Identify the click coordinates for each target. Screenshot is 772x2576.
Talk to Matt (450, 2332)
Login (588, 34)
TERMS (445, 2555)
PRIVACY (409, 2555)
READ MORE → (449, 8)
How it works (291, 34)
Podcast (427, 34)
* * *
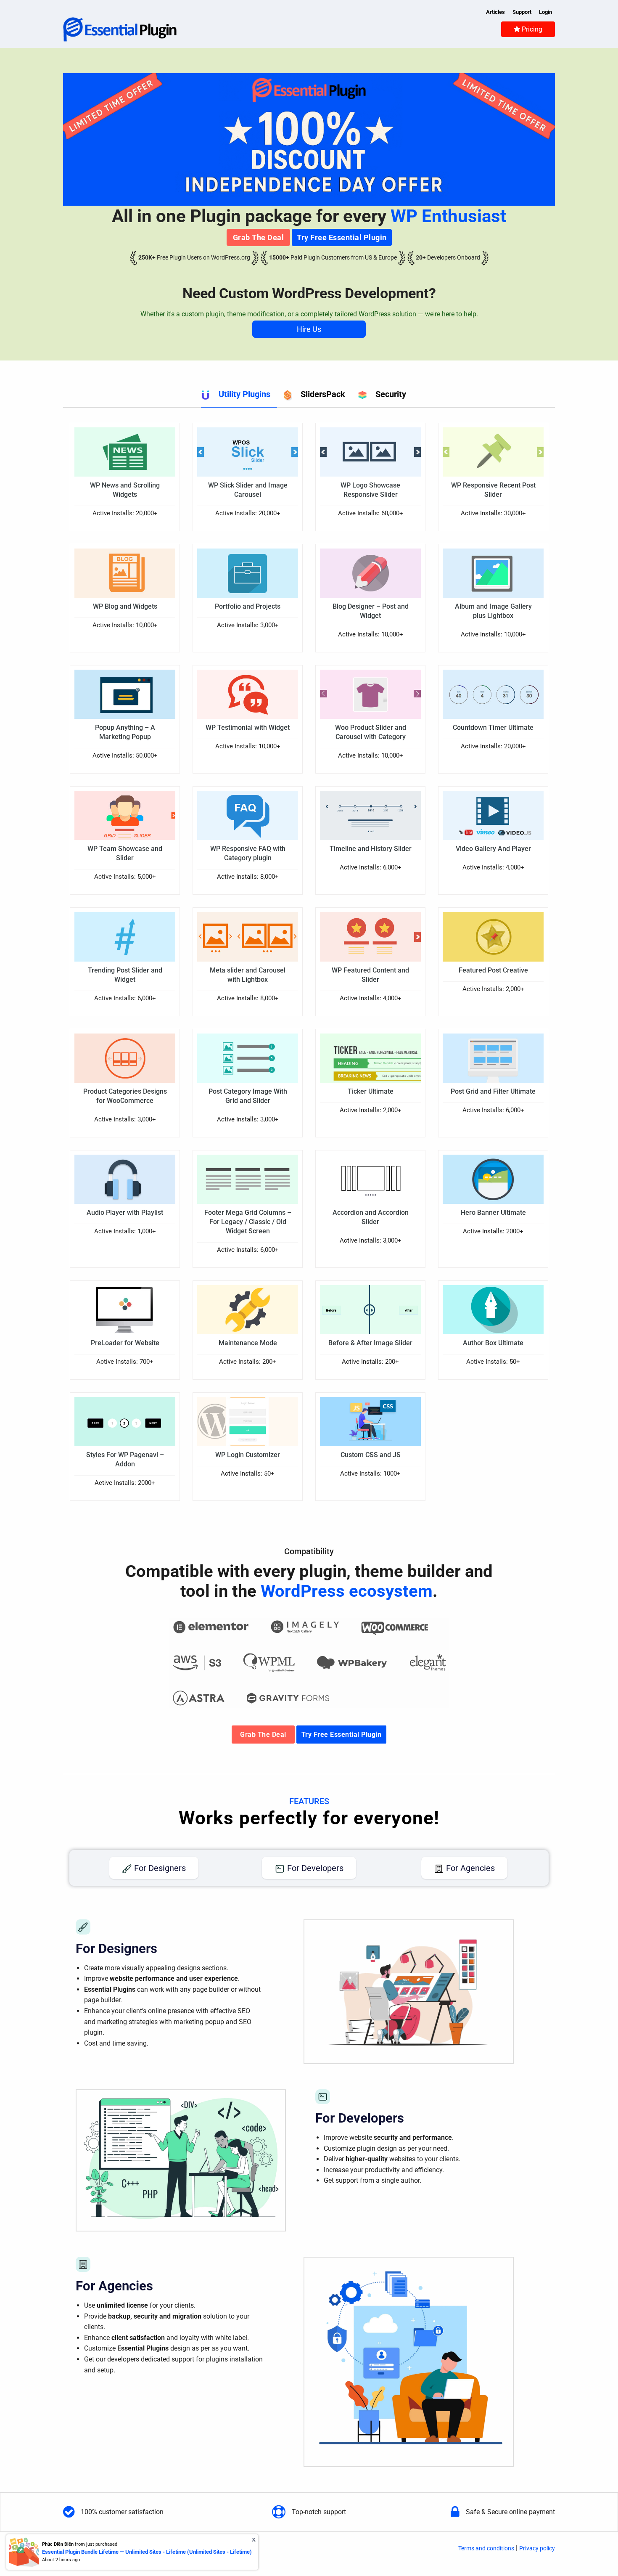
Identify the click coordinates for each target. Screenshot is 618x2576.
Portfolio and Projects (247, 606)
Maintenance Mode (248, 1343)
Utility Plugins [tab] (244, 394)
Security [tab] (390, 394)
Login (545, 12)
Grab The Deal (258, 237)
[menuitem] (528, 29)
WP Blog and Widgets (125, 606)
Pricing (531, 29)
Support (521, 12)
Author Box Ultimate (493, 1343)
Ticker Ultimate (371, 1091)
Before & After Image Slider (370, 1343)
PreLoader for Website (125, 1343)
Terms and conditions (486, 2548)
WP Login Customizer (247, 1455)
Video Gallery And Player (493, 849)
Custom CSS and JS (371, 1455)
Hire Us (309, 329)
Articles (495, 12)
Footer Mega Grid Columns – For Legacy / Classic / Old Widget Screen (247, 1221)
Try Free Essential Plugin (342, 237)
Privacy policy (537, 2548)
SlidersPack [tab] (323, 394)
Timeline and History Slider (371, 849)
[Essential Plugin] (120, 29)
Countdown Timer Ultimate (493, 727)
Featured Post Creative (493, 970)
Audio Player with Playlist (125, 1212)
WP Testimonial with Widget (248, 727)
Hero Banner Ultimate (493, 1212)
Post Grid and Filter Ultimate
* * *
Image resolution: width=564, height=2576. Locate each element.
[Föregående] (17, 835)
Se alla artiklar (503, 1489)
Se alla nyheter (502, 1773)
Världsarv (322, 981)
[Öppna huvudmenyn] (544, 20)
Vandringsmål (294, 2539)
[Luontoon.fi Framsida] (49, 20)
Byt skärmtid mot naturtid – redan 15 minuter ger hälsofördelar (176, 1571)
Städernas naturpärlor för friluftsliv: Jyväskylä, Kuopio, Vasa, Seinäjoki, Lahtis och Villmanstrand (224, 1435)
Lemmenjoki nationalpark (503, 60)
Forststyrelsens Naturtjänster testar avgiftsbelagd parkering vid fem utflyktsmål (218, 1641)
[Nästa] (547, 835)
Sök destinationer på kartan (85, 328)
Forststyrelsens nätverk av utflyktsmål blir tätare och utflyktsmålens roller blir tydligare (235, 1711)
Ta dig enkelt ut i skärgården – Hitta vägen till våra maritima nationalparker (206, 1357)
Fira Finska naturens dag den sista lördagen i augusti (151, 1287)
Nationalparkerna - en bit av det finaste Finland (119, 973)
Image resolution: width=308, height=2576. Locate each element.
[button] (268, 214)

What needs to be done
Bring together all lines from the listing that contain the word "width".

The completed task
Image resolution: width=564, height=2576. Locate each element.
Image resolution: width=308, height=2576. Locate each element.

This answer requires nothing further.